* [Requirement]: Write out every line of the records as a JSON list of strings, one string per line, skipping blank lines.
# START OF Task input
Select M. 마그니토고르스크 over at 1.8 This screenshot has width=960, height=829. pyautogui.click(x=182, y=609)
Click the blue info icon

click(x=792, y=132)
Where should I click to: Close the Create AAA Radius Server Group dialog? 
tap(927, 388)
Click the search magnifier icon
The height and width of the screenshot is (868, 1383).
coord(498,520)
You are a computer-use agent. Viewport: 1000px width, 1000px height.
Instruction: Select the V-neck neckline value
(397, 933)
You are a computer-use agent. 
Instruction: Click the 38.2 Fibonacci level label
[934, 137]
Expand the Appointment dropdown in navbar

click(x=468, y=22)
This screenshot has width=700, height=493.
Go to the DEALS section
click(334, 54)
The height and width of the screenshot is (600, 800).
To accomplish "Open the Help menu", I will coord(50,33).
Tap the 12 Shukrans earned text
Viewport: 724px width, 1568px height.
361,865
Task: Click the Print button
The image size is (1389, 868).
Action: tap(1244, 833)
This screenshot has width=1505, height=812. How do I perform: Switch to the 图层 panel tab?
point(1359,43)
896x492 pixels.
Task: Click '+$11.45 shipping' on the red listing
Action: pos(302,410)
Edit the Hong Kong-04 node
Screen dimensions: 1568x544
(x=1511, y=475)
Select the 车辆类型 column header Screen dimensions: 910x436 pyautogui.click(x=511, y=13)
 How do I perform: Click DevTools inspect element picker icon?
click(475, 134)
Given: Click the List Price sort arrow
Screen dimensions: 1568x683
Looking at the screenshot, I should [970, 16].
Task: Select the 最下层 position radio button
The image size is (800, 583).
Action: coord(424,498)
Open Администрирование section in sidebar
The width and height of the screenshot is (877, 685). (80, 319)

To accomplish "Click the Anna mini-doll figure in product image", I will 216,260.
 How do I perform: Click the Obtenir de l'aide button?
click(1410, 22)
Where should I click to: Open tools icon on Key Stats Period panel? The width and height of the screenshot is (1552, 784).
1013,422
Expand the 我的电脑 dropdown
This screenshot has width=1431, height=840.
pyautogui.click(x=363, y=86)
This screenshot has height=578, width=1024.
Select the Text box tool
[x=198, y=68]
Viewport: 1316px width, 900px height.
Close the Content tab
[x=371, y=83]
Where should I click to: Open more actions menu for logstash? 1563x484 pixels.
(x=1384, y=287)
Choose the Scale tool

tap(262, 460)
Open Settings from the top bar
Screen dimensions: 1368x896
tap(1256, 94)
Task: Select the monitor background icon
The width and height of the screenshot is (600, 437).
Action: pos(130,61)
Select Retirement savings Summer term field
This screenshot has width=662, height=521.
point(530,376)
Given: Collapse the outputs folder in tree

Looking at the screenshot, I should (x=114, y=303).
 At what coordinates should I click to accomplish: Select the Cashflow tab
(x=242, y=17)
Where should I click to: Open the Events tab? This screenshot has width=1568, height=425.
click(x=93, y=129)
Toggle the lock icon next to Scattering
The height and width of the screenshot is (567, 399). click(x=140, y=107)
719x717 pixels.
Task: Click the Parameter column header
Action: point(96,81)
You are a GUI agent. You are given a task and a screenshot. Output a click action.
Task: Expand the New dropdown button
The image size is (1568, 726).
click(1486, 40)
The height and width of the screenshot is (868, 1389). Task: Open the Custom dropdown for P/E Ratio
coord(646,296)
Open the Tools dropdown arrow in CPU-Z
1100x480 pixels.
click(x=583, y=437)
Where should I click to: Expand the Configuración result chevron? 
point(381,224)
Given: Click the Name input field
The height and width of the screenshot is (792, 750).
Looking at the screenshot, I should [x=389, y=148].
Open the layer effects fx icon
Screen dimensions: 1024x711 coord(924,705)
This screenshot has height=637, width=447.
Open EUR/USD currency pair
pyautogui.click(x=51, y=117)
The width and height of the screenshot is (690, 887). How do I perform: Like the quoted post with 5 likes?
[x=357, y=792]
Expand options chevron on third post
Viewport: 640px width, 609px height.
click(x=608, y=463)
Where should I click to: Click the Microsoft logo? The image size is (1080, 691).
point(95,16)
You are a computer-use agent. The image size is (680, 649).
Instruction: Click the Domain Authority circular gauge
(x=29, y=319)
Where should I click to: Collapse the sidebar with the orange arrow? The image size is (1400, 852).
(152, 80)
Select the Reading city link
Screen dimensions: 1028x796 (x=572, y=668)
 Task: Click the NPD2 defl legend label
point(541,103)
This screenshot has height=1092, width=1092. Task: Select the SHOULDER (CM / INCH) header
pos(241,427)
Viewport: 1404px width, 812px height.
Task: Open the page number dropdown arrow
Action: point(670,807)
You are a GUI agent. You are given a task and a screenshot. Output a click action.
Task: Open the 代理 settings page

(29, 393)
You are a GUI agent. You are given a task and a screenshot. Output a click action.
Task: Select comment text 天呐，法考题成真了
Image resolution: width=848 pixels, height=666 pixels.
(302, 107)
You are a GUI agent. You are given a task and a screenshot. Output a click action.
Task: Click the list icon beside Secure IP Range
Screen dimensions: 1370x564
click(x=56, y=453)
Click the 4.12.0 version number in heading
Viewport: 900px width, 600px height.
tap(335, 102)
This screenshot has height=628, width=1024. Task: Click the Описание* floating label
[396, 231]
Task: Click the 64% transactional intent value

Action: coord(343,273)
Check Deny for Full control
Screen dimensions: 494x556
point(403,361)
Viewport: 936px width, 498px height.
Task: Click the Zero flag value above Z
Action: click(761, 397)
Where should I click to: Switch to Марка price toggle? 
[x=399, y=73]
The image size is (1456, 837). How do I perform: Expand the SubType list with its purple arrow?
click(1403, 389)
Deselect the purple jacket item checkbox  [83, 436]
# END OF Task input
* [Worked solution]:
[
  "Select M. 마그니토고르스크 over at 1.8 This screenshot has width=960, height=829. pyautogui.click(x=182, y=609)",
  "Click the blue info icon",
  "click(x=792, y=132)",
  "Where should I click to: Close the Create AAA Radius Server Group dialog? ",
  "tap(927, 388)",
  "Click the search magnifier icon",
  "The height and width of the screenshot is (868, 1383).",
  "coord(498,520)",
  "You are a computer-use agent. Viewport: 1000px width, 1000px height.",
  "Instruction: Select the V-neck neckline value",
  "(397, 933)",
  "You are a computer-use agent. ",
  "Instruction: Click the 38.2 Fibonacci level label",
  "[934, 137]",
  "Expand the Appointment dropdown in navbar",
  "click(x=468, y=22)",
  "This screenshot has width=700, height=493.",
  "Go to the DEALS section",
  "click(334, 54)",
  "The height and width of the screenshot is (600, 800).",
  "To accomplish \"Open the Help menu\", I will coord(50,33).",
  "Tap the 12 Shukrans earned text",
  "Viewport: 724px width, 1568px height.",
  "361,865",
  "Task: Click the Print button",
  "The image size is (1389, 868).",
  "Action: tap(1244, 833)",
  "This screenshot has width=1505, height=812. How do I perform: Switch to the 图层 panel tab?",
  "point(1359,43)",
  "896x492 pixels.",
  "Task: Click '+$11.45 shipping' on the red listing",
  "Action: pos(302,410)",
  "Edit the Hong Kong-04 node",
  "Screen dimensions: 1568x544",
  "(x=1511, y=475)",
  "Select the 车辆类型 column header Screen dimensions: 910x436 pyautogui.click(x=511, y=13)",
  " How do I perform: Click DevTools inspect element picker icon?",
  "click(475, 134)",
  "Given: Click the List Price sort arrow",
  "Screen dimensions: 1568x683",
  "Looking at the screenshot, I should [970, 16].",
  "Task: Select the 最下层 position radio button",
  "The image size is (800, 583).",
  "Action: coord(424,498)",
  "Open Администрирование section in sidebar",
  "The width and height of the screenshot is (877, 685). (80, 319)",
  "To accomplish \"Click the Anna mini-doll figure in product image\", I will 216,260.",
  " How do I perform: Click the Obtenir de l'aide button?",
  "click(1410, 22)",
  "Where should I click to: Open tools icon on Key Stats Period panel? The width and height of the screenshot is (1552, 784).",
  "1013,422",
  "Expand the 我的电脑 dropdown",
  "This screenshot has width=1431, height=840.",
  "pyautogui.click(x=363, y=86)",
  "This screenshot has height=578, width=1024.",
  "Select the Text box tool",
  "[x=198, y=68]",
  "Viewport: 1316px width, 900px height.",
  "Close the Content tab",
  "[x=371, y=83]",
  "Where should I click to: Open more actions menu for logstash? 1563x484 pixels.",
  "(x=1384, y=287)",
  "Choose the Scale tool",
  "tap(262, 460)",
  "Open Settings from the top bar",
  "Screen dimensions: 1368x896",
  "tap(1256, 94)",
  "Task: Select the monitor background icon",
  "The width and height of the screenshot is (600, 437).",
  "Action: pos(130,61)",
  "Select Retirement savings Summer term field",
  "This screenshot has width=662, height=521.",
  "point(530,376)",
  "Given: Collapse the outputs folder in tree",
  "Looking at the screenshot, I should (x=114, y=303).",
  " At what coordinates should I click to accomplish: Select the Cashflow tab",
  "(x=242, y=17)",
  "Where should I click to: Open the Events tab? This screenshot has width=1568, height=425.",
  "click(x=93, y=129)",
  "Toggle the lock icon next to Scattering",
  "The height and width of the screenshot is (567, 399). click(x=140, y=107)",
  "719x717 pixels.",
  "Task: Click the Parameter column header",
  "Action: point(96,81)",
  "You are a GUI agent. You are given a task and a screenshot. Output a click action.",
  "Task: Expand the New dropdown button",
  "The image size is (1568, 726).",
  "click(1486, 40)",
  "The height and width of the screenshot is (868, 1389). Task: Open the Custom dropdown for P/E Ratio",
  "coord(646,296)",
  "Open the Tools dropdown arrow in CPU-Z",
  "1100x480 pixels.",
  "click(x=583, y=437)",
  "Where should I click to: Expand the Configuración result chevron? ",
  "point(381,224)",
  "Given: Click the Name input field",
  "The height and width of the screenshot is (792, 750).",
  "Looking at the screenshot, I should [x=389, y=148].",
  "Open the layer effects fx icon",
  "Screen dimensions: 1024x711 coord(924,705)",
  "This screenshot has height=637, width=447.",
  "Open EUR/USD currency pair",
  "pyautogui.click(x=51, y=117)",
  "The width and height of the screenshot is (690, 887). How do I perform: Like the quoted post with 5 likes?",
  "[x=357, y=792]",
  "Expand options chevron on third post",
  "Viewport: 640px width, 609px height.",
  "click(x=608, y=463)",
  "Where should I click to: Click the Microsoft logo? The image size is (1080, 691).",
  "point(95,16)",
  "You are a computer-use agent. The image size is (680, 649).",
  "Instruction: Click the Domain Authority circular gauge",
  "(x=29, y=319)",
  "Where should I click to: Collapse the sidebar with the orange arrow? The image size is (1400, 852).",
  "(152, 80)",
  "Select the Reading city link",
  "Screen dimensions: 1028x796 (x=572, y=668)",
  " Task: Click the NPD2 defl legend label",
  "point(541,103)",
  "This screenshot has height=1092, width=1092. Task: Select the SHOULDER (CM / INCH) header",
  "pos(241,427)",
  "Viewport: 1404px width, 812px height.",
  "Task: Open the page number dropdown arrow",
  "Action: point(670,807)",
  "You are a GUI agent. You are given a task and a screenshot. Output a click action.",
  "Task: Open the 代理 settings page",
  "(29, 393)",
  "You are a GUI agent. You are given a task and a screenshot. Output a click action.",
  "Task: Select comment text 天呐，法考题成真了",
  "Image resolution: width=848 pixels, height=666 pixels.",
  "(302, 107)",
  "You are a GUI agent. You are given a task and a screenshot. Output a click action.",
  "Task: Click the list icon beside Secure IP Range",
  "Screen dimensions: 1370x564",
  "click(x=56, y=453)",
  "Click the 4.12.0 version number in heading",
  "Viewport: 900px width, 600px height.",
  "tap(335, 102)",
  "This screenshot has height=628, width=1024. Task: Click the Описание* floating label",
  "[396, 231]",
  "Task: Click the 64% transactional intent value",
  "Action: coord(343,273)",
  "Check Deny for Full control",
  "Screen dimensions: 494x556",
  "point(403,361)",
  "Viewport: 936px width, 498px height.",
  "Task: Click the Zero flag value above Z",
  "Action: click(761, 397)",
  "Where should I click to: Switch to Марка price toggle? ",
  "[x=399, y=73]",
  "The image size is (1456, 837). How do I perform: Expand the SubType list with its purple arrow?",
  "click(1403, 389)",
  "Deselect the purple jacket item checkbox  [83, 436]"
]